A pandemia ainda é grave!

A pressa em retornar coloca nossas vidas em risco!

 
Reunidas em 21/10/2020, as entidades que compõem o Fórum das Seis debateram o cenário de retorno às atividades presenciais nas universidades estaduais e nas ETECs e FATECs do Centro Paula Souza (Ceeteps). Os informes revelam situações diferenciadas, muitas delas preocupantes.
 
Nas universidades, já é certo que as aulas presenciais não recomeçam antes de 2021, o que contribui para preservar a segurança de docentes e estudantes num momento em que os riscos da pandemia de Covid-19 mantêm-se altos no país: já são cerca de 5,4 milhões de casos e mais de 156 mil mortes.
 
Mas o mesmo cuidado não se verifica em relação aos servidores técnico-administrativos. Na USP, a situação é especialmente grave e urgente para esses trabalhadores que, por determinação unilateral da reitoria, terão que reassumir suas atividades presenciais a partir de 6/11/2020. Do plano inicial, que deixava a critério dos dirigentes de unidades a adoção ou não do retorno presencial, mantendo em teletrabalho todos os funcionários
que assim pudessem permanecer, agora a reitoria obriga o retorno de praticamente todos, inclusive flexibilizando a definição do que sejam grupos de risco.
 
Na Unesp, também se acelera o plano de retorno de servidores técnico-administrativos ao trabalho presencial, sem levar em conta se atuam em serviços essenciais ou não. No Centro Paula Souza, a decisão sobre o retorno foi delegada à direção de cada ETEC ou FATEC, tendo como critério a existência de condições estruturais adequadas na unidade e as regras estabelecidas pela prefeitura do município onde está instalada.
 
Cabe perguntar às reitorias das universidades e à direção do Ceeteps: Para que a pressa em obrigar os servidores a retornar agora, quando a pandemia ainda é grave, colocando suas vidas e as de seus familiares em risco?
 
Mesmo que todos os insumos e equipamentos de proteção individual sejam devidamente adquiridos, e que as instalações físicas de cada unidade estejam adequadas ao previsto nos protocolos sanitários, o que não está garantido, a insegurança ainda será grande.
 
Não basta preservar os chamados grupos de risco. É preciso considerar o fato de que, embora muitos não estejam nos grupos de risco, residem com pessoas nesta condição. Retomar as atividades presenciais implica na ampliação dos perigos de contágio (no trajeto, no transporte coletivo, no contato com outros servidores) e, como consequência, cresce a chance de “levar” o vírus para casa.
 
A quem caberá o ônus de novos surtos da doença a partir deste precoce retorno? Quem responderá pelas mortes que podem ocorrer?

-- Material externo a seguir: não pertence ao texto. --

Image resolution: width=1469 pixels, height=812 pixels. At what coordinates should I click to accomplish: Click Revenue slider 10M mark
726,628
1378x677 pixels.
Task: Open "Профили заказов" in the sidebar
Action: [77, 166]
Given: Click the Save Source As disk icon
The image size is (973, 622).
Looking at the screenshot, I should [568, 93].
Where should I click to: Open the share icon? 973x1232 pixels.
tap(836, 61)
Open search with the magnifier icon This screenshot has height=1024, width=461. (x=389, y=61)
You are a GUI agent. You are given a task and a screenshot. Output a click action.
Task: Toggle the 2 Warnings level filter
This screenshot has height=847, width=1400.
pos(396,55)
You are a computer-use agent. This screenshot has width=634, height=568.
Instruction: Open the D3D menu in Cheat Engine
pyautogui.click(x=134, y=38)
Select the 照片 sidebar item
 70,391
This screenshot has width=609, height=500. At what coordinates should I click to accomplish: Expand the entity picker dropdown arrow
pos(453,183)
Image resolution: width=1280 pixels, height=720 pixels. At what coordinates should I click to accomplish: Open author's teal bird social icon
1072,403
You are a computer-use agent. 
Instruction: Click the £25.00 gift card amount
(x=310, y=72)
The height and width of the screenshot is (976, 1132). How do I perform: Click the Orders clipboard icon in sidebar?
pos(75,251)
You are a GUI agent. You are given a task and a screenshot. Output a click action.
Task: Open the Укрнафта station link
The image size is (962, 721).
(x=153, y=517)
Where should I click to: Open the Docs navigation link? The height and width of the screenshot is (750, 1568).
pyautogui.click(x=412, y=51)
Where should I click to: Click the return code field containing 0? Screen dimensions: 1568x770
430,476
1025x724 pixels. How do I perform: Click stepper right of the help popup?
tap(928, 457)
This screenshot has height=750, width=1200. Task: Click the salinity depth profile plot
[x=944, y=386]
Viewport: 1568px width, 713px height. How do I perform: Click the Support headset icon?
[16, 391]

A decisão sobre quando, e como, ocorrerá a retomada das atividades presenciais envolve risco de vida para um grande número de trabalhadores e trabalhadoras, e tomá-la sem a sua participação constitui um desrespeito ao mais elementar dos direitos da pessoa humana. É urgente que as reitorias de cada universidade e a direção do Centro Paula Souza estabeleçam um diálogo franco e democrático com as entidades representativas da comunidade acadêmica, para que sejam construídos, conjunta e coletivamente, os caminhos para a superação das graves tribulações que o cenário da pandemia da Covid-19 nos impõe.